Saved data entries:
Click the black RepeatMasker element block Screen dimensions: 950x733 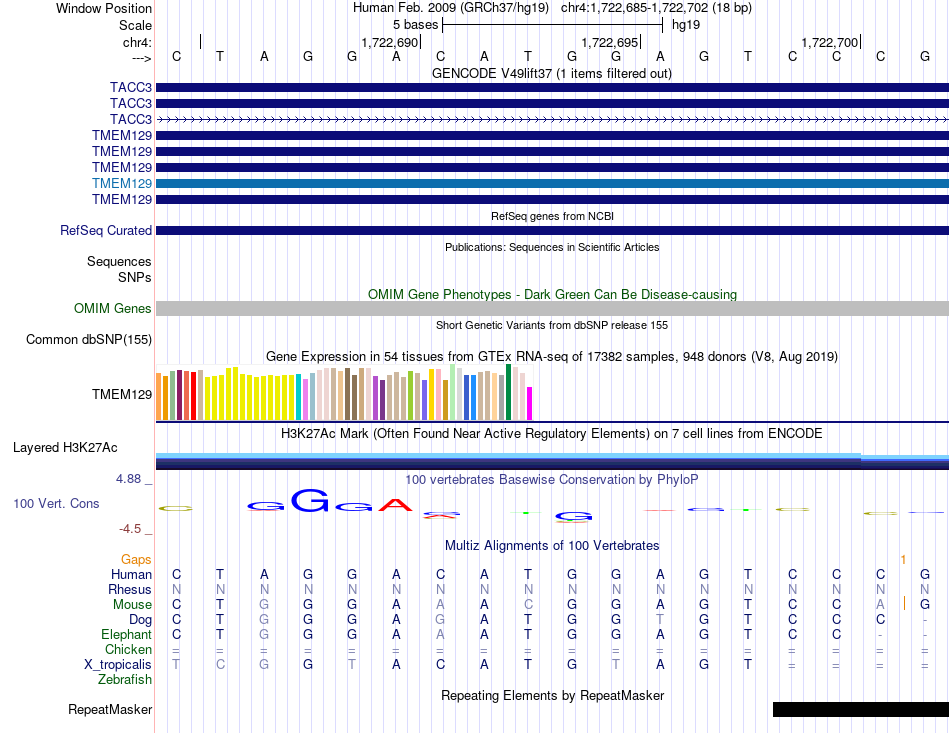(x=860, y=709)
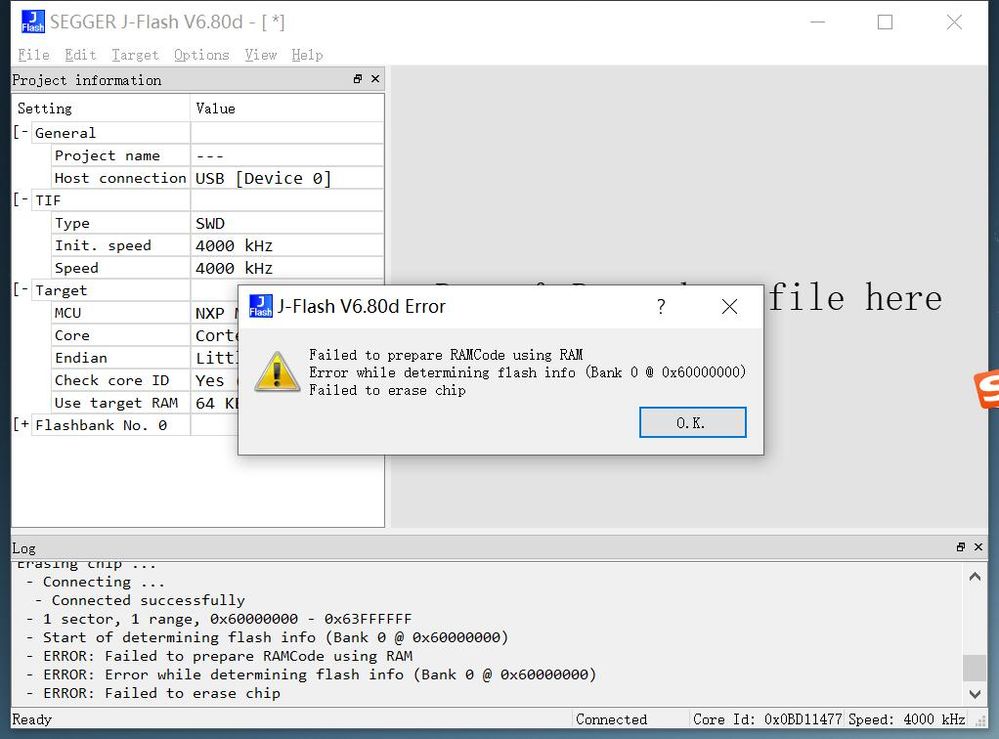Click the J-Flash icon in the error dialog title

point(259,307)
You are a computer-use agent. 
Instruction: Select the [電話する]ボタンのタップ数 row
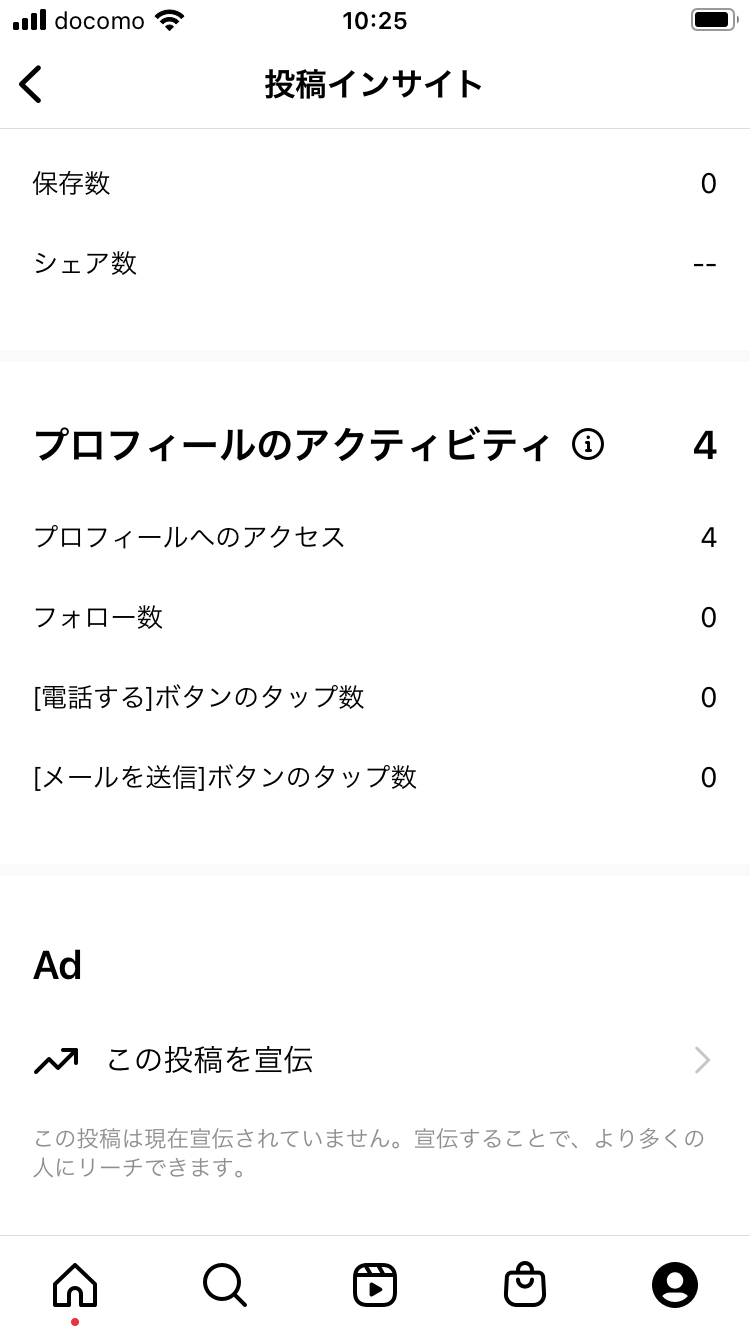(x=375, y=697)
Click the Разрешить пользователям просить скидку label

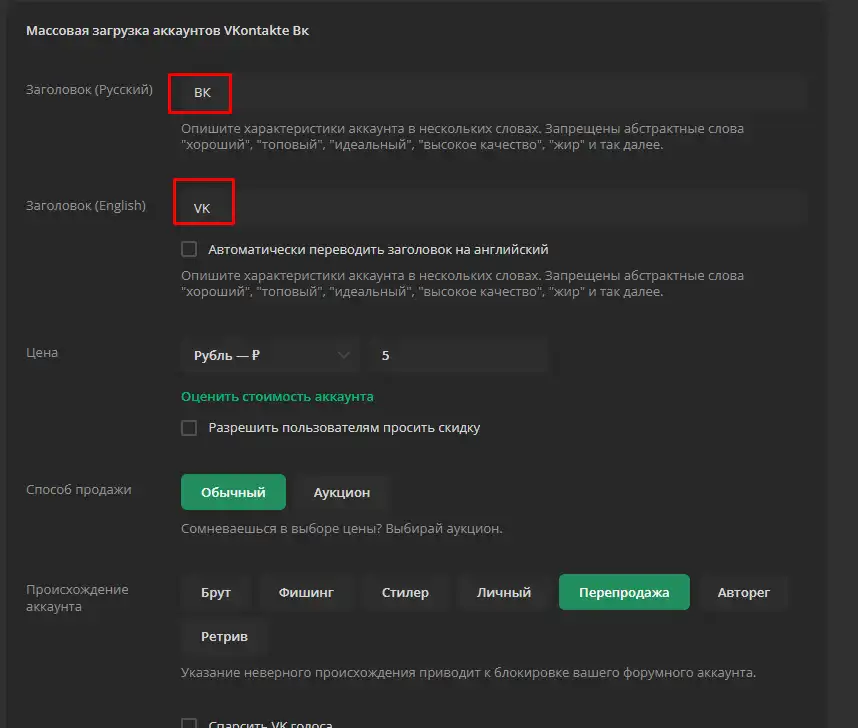(344, 427)
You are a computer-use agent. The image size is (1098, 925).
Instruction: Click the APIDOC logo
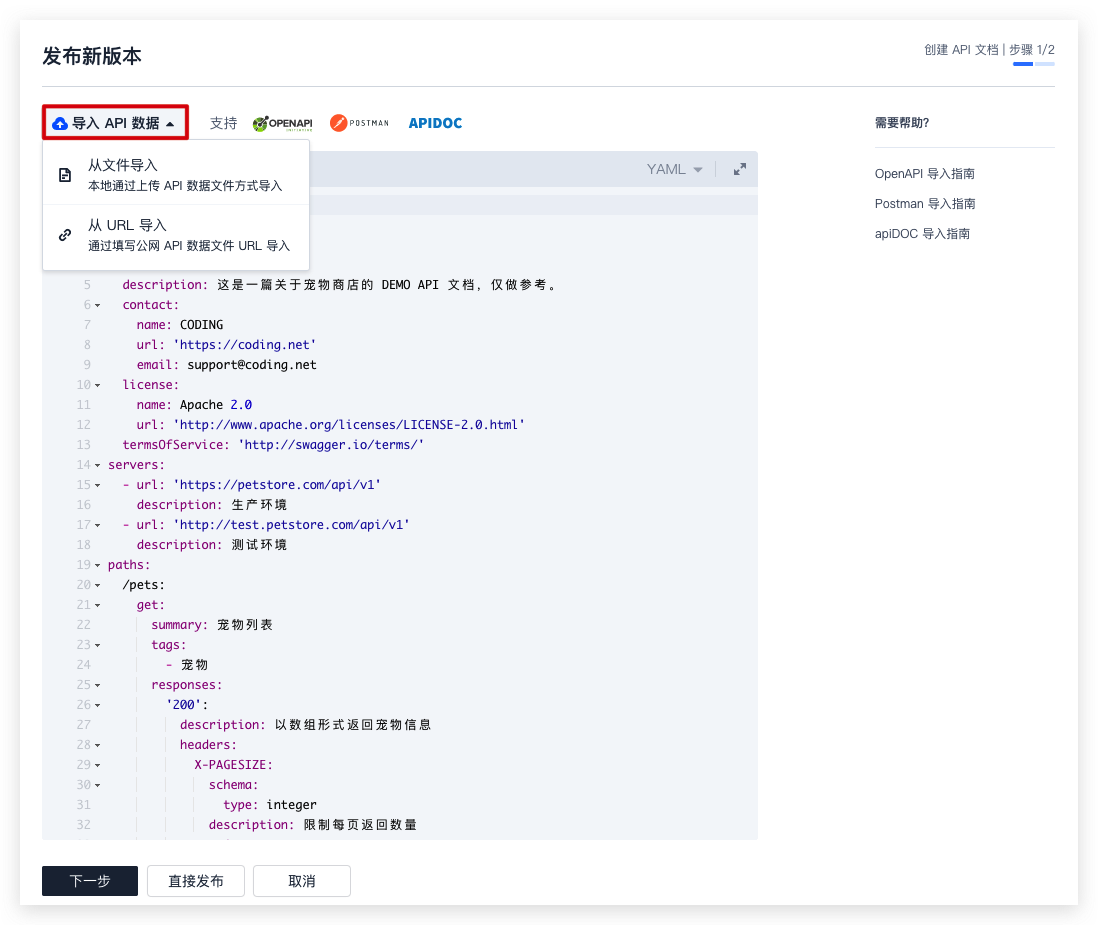point(435,123)
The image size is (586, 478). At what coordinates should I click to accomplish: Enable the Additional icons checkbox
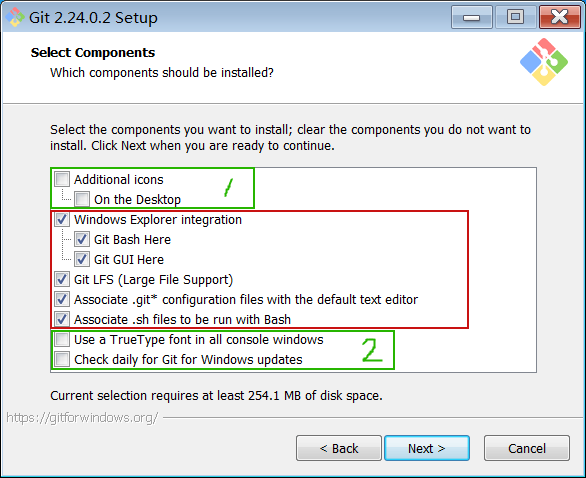point(62,179)
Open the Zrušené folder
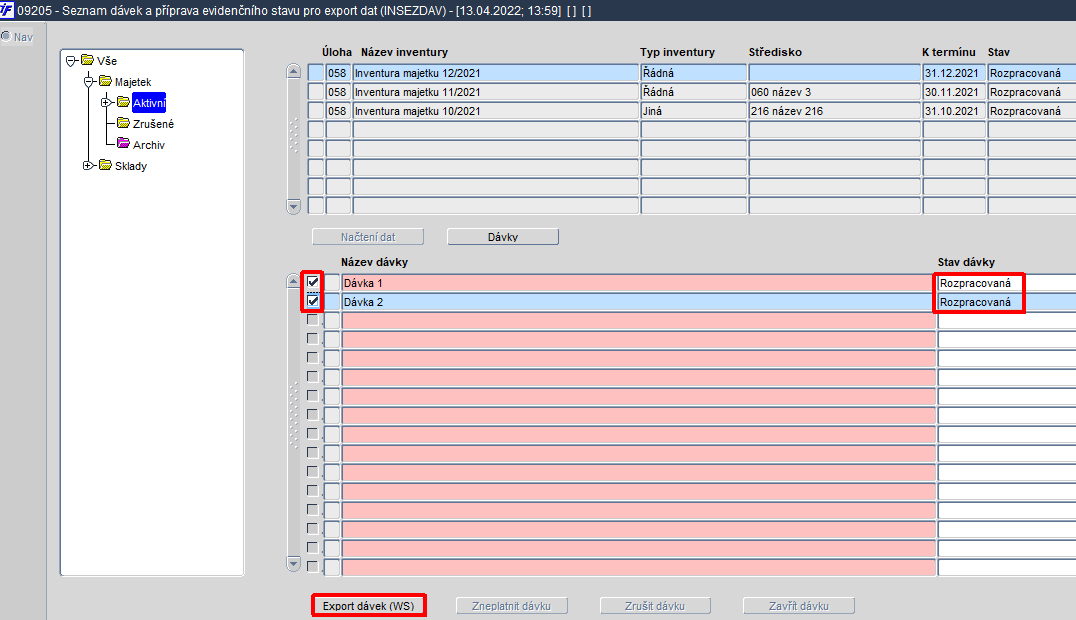1076x620 pixels. [x=152, y=124]
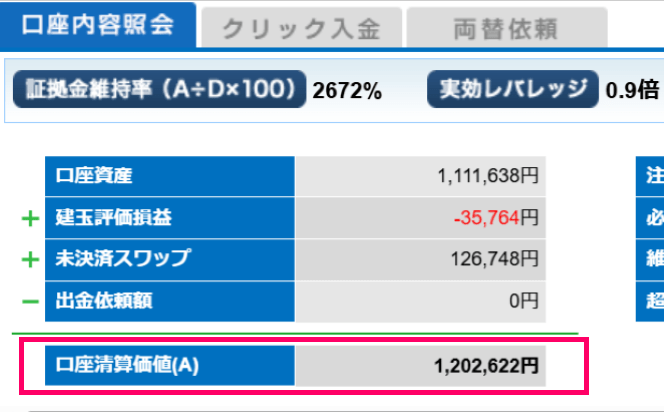Click the 未決済スワップ row header
Screen dimensions: 664x412
point(169,260)
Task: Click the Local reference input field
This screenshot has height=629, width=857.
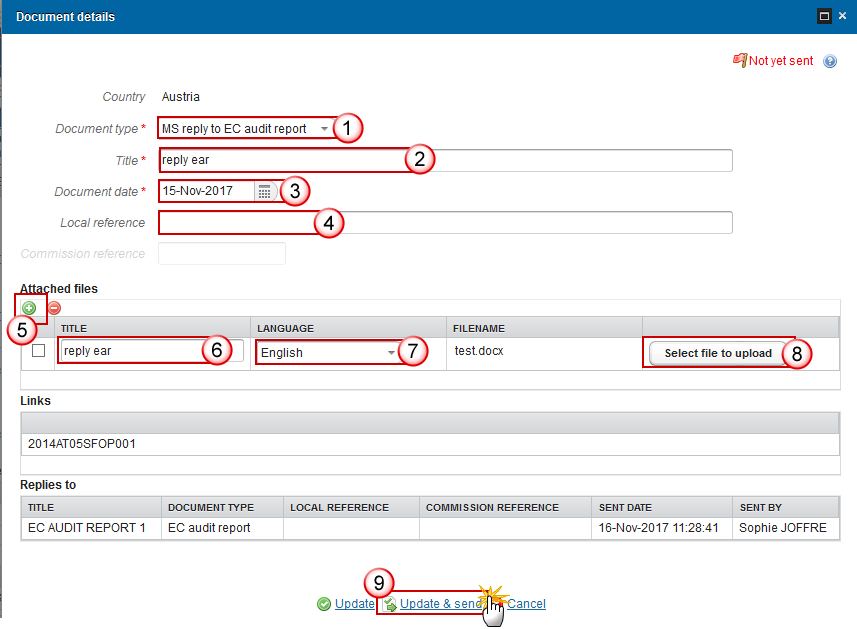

Your objective – From the line containing "The image size is (586, 478)." to the end of the data above, give those lines again verbatim, with both endpoints included and no images.

Output below –
The image size is (586, 478). At what coordinates should I click to accomplish: Enable the Additional icons checkbox
point(62,179)
Open the Zrušené folder
1076x620 pixels. [x=152, y=124]
Click the 未決済スワップ row header
Screen dimensions: 664x412
point(169,260)
Task: Click the Local reference input field
This screenshot has height=629, width=857.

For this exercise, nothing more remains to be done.